Beitrag veröffentlicht am 30.05.2021

Nach den Bereichen Mode und Sport, stellen wir heute Erwin Pollner e. K. vor, dass in Waldkirchen auch unter dem Namen „Spiel‐ und Schreibwaren Pollner“ bekannt ist. Die Inhaberin Birgit Nagel erzählt von ihren Erfahrungen in den letzten Monaten und ihren Prognosen für die Zukunft. 

AR: Frau Nagel, wie würden Sie Ihr Unternehmen in Ihren eigenen Worten beschreiben?

Frau Nagel: Unser Warenangebot ist sehr vielseitig. Und deckt die Bereiche: Lesen, Lernen, Schreiben, Hobby, Freizeit und Spielen ab. Für Groß und Klein findet der Kunde alles was sein Herz begehrt. Wir wollen Einkaufen wieder zum Erlebnis machen, wie mit unserem neuen Schultaschen‐Shop!

AR: Bei einem so breiten Angebot ist sicherlich auch die Kundschaft dementsprechend, richtig?

Frau Nagel: Wir haben tatsächlich alle Altersgruppen unter unseren Kunden. Vom Baby bis zu den Senioren.

AR: Für viele kleine Geschäfte waren die letzten Monate eine große Herausforderung. Was fanden Sie besonders hart und wo hatten Sie als Unternehmen Glück oder eine Entlastung? 

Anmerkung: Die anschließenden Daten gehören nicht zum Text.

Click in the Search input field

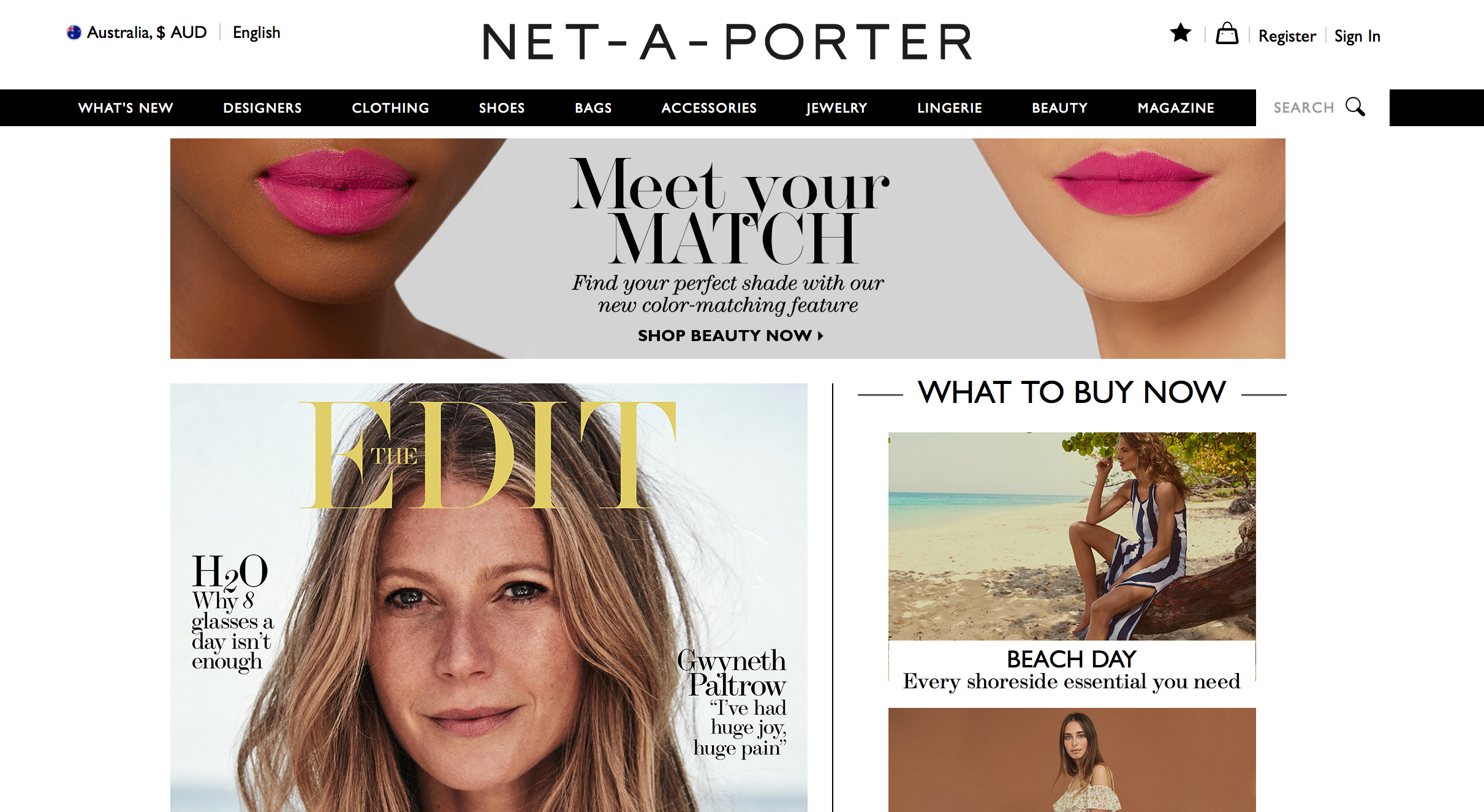tap(1305, 108)
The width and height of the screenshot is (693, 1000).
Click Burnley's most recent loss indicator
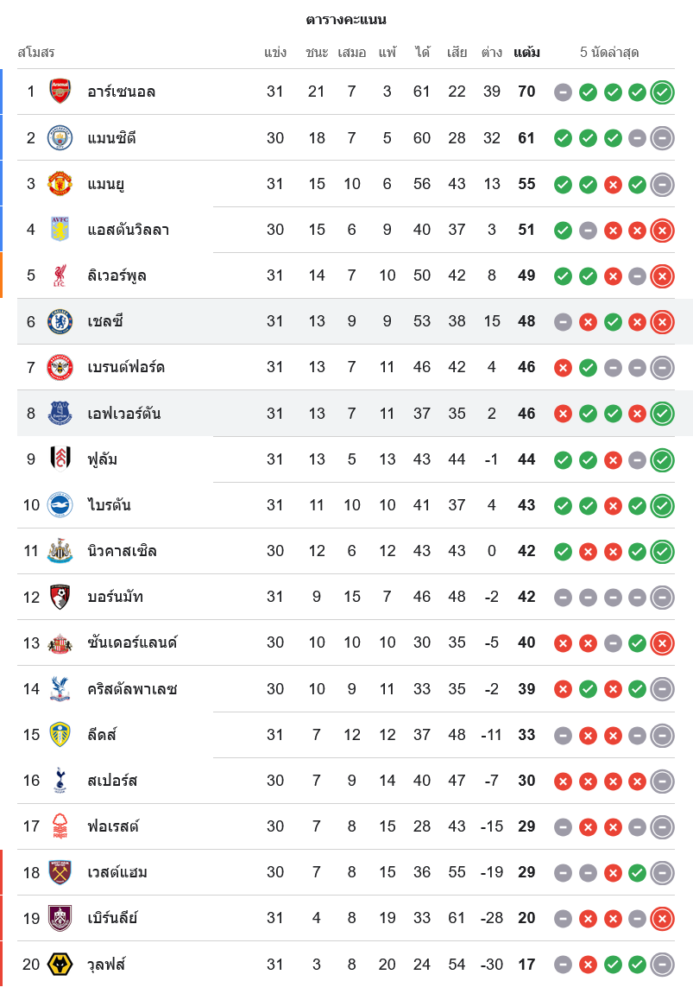661,919
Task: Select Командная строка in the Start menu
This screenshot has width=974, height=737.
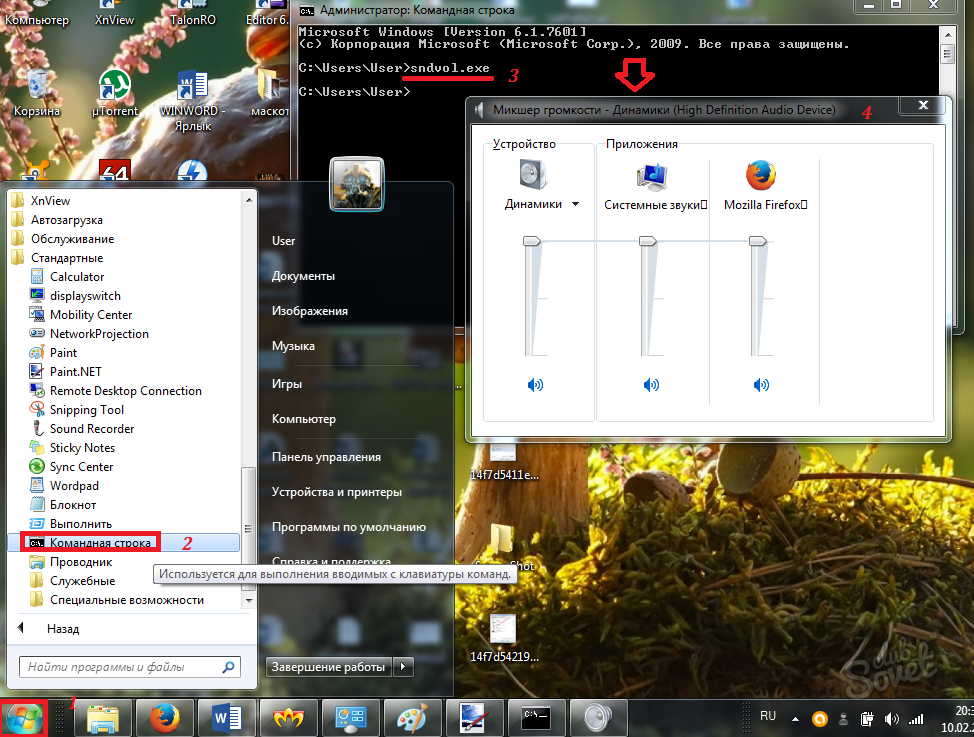Action: click(100, 543)
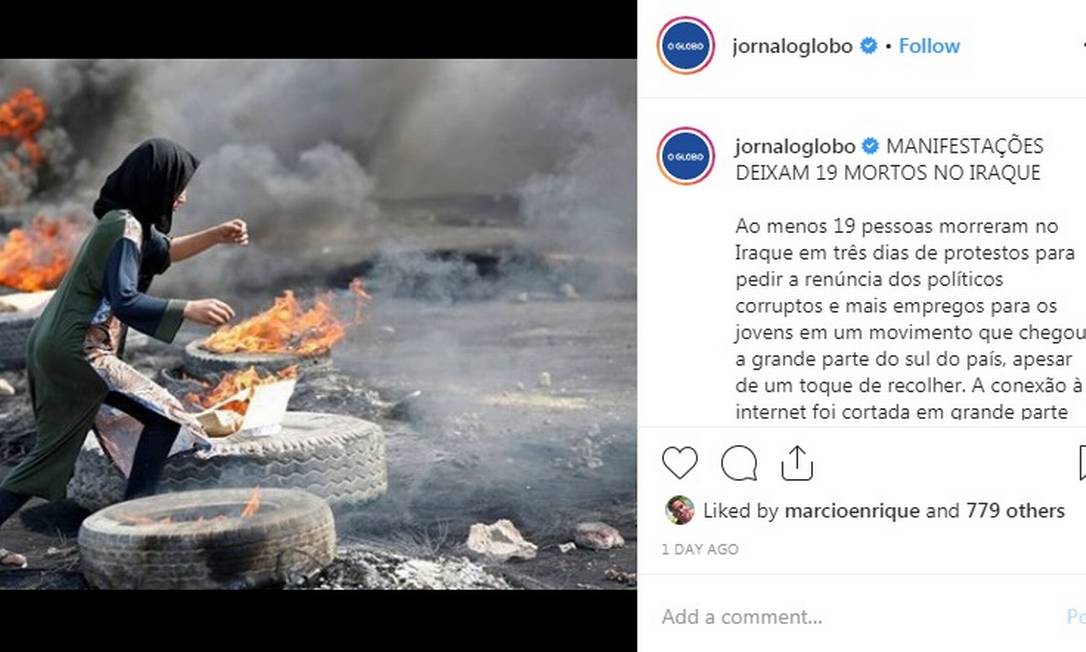Like the post with the heart icon
Image resolution: width=1086 pixels, height=652 pixels.
679,463
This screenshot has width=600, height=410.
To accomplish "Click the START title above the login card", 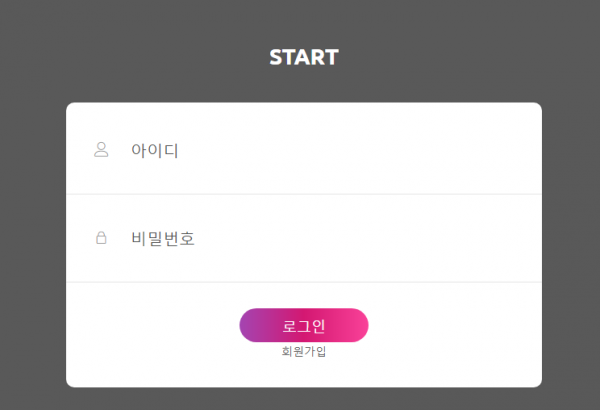I will (x=304, y=57).
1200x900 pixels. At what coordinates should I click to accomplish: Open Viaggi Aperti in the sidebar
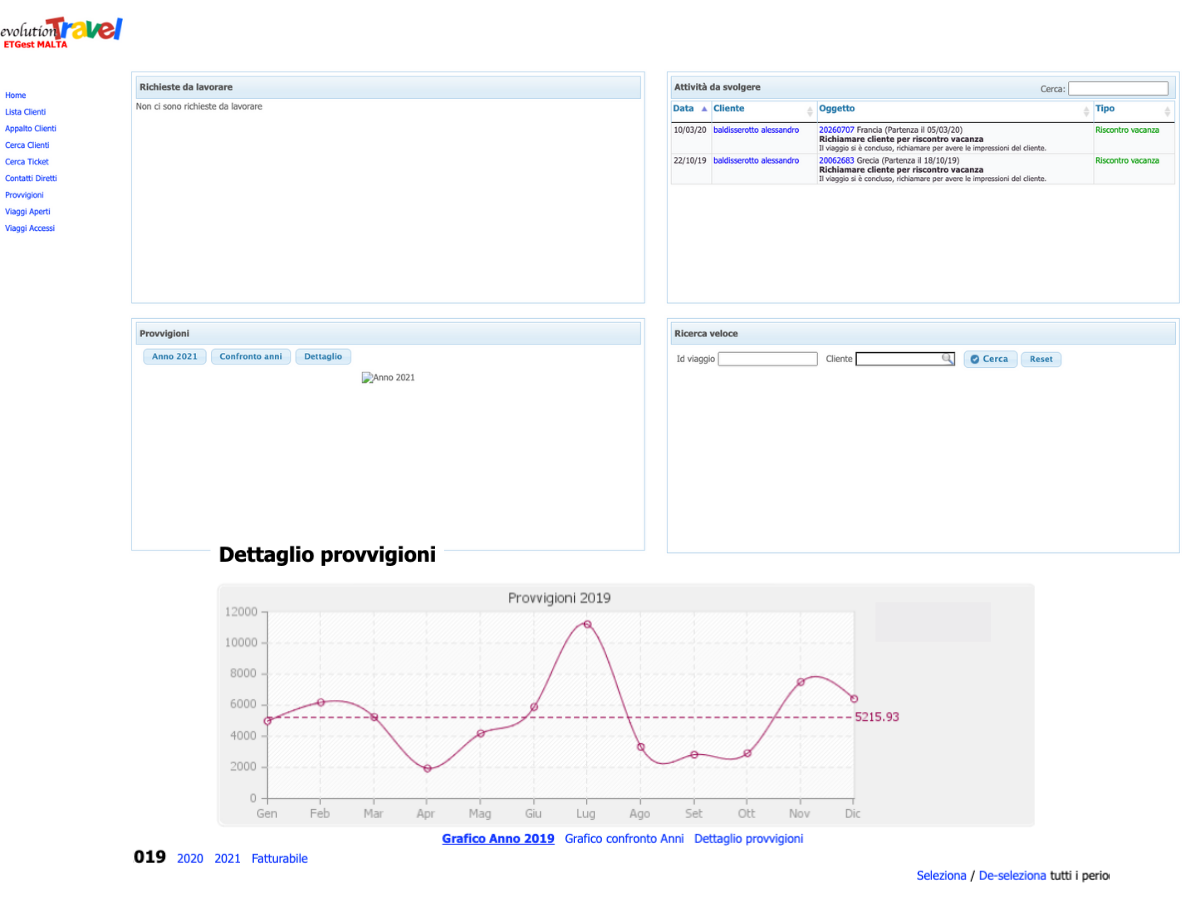(28, 212)
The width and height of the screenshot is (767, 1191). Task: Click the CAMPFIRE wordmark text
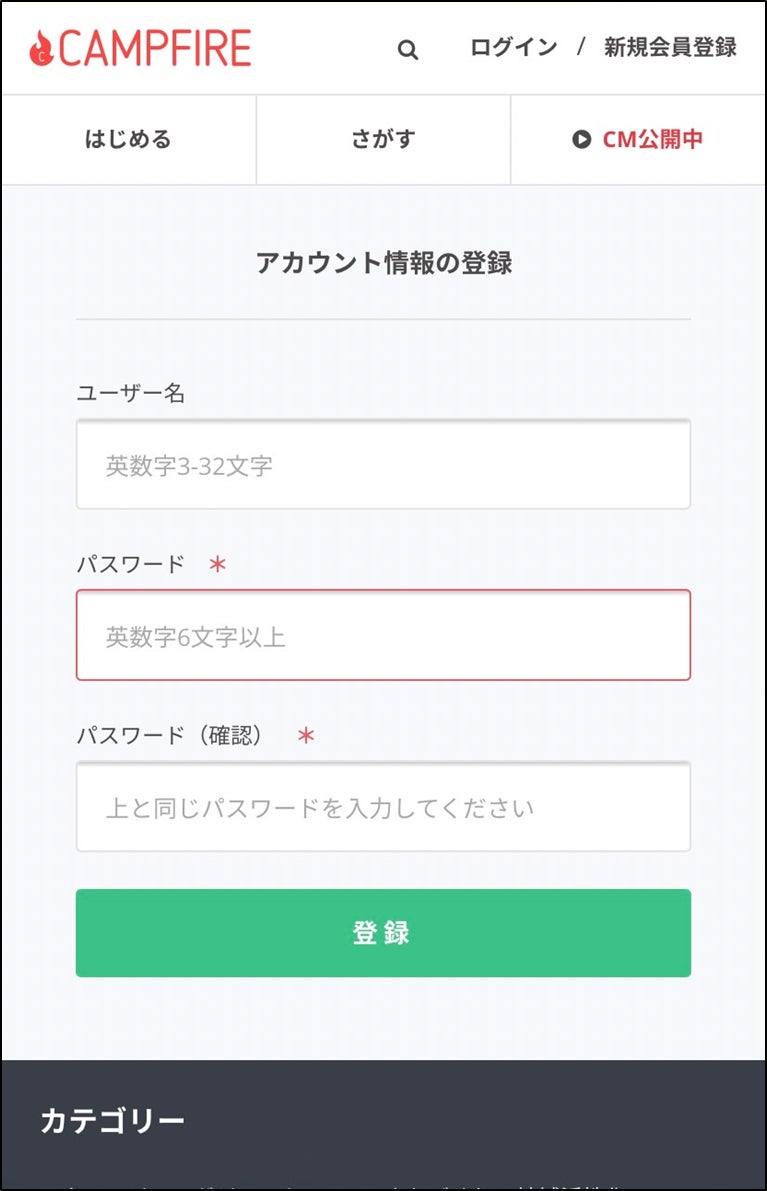(155, 48)
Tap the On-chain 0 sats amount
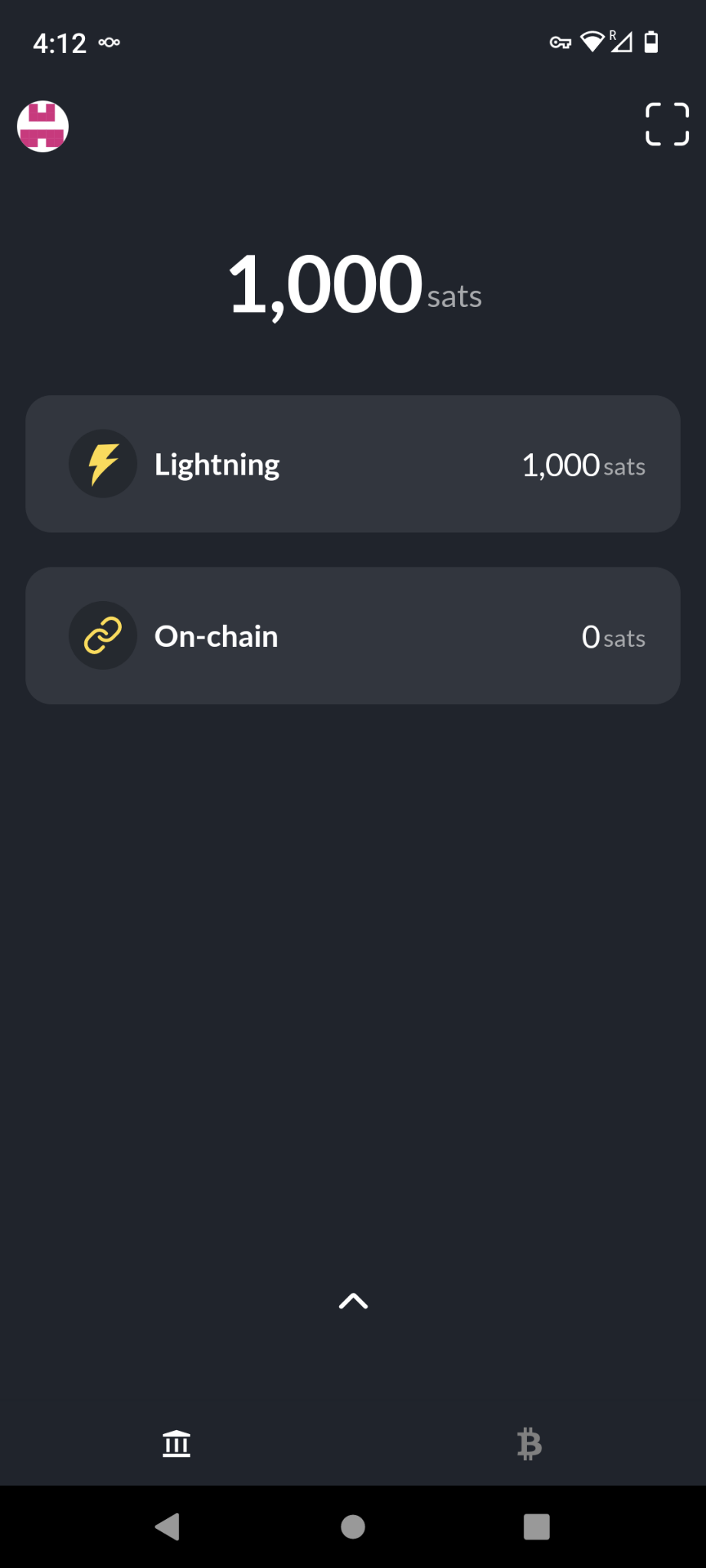This screenshot has height=1568, width=706. tap(613, 637)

Frau Nagel: Glück, weil unsere Nebenkosten gering sind. Wir haben keine Mietkosten, somit entfällt ein großer Kostenfaktor. Wir sind breit aufgestellt und haben sehr gutes Fachpersonal. Da gibt es immer etwas, das der Kunde bei uns sucht und findet. Die stetigen Lockdowns müssen aber bald enden. Die Kunden wissen oft gar nicht mehr was sie dürfen und was nicht bei dem Stetigen Hin und Her mit Testen, Meet & Collect oder Click & Collect. Das ist schlecht für den Einzelhandel.

AR: Im stationären Handel war es vor allem in den letzten Wochen wirklich sehr verwirrend für Händler und Kunden zugleich. Haben Sie dafür digitale Alternativen ausgebaut, die Ihnen auch während der harten Lockdowns geholfen haben? 

Frau Nagel: Wir haben schon seit Jahren einen Online‐Shop unter www.spielwaren‐pollner.de. Durch die Krise haben wir ihn weiter ausgebaut. Aber leben könnte man davon nicht. Es ist ein Tropfen auf den heißen Stein. Wir müssen die Kunden wieder in die Geschäfte lassen, nur so können wir kostendeckend wirtschaften. Und auch Arbeitsplätze halten und neue schaffen!

AR: Online ist also nur ein kleiner Teil und der Fokus bleibt auf dem direkten Kundenkontakt und bei Shopping vor Ort für Sie. Dennoch helfen digitale Angebote wie ALLES REGIONAL beim schnellen und einfachen Informationsaustausch im Netz. Warum haben Sie sich entschieden bei ALLES REGIONAL mitzumachen?

Frau Nagel: Wir hoffen, dass dadurch die Region gestärkt wird und die Kaufkraft nicht noch weiter abwandert, wir brauchen einen starken Einzelhandel, einer allein kann nicht überleben. Nur die Vielfalt an Geschäften belebt die Innenstädte.

AR: Vielen Dank für das Interview, Frau Nagel.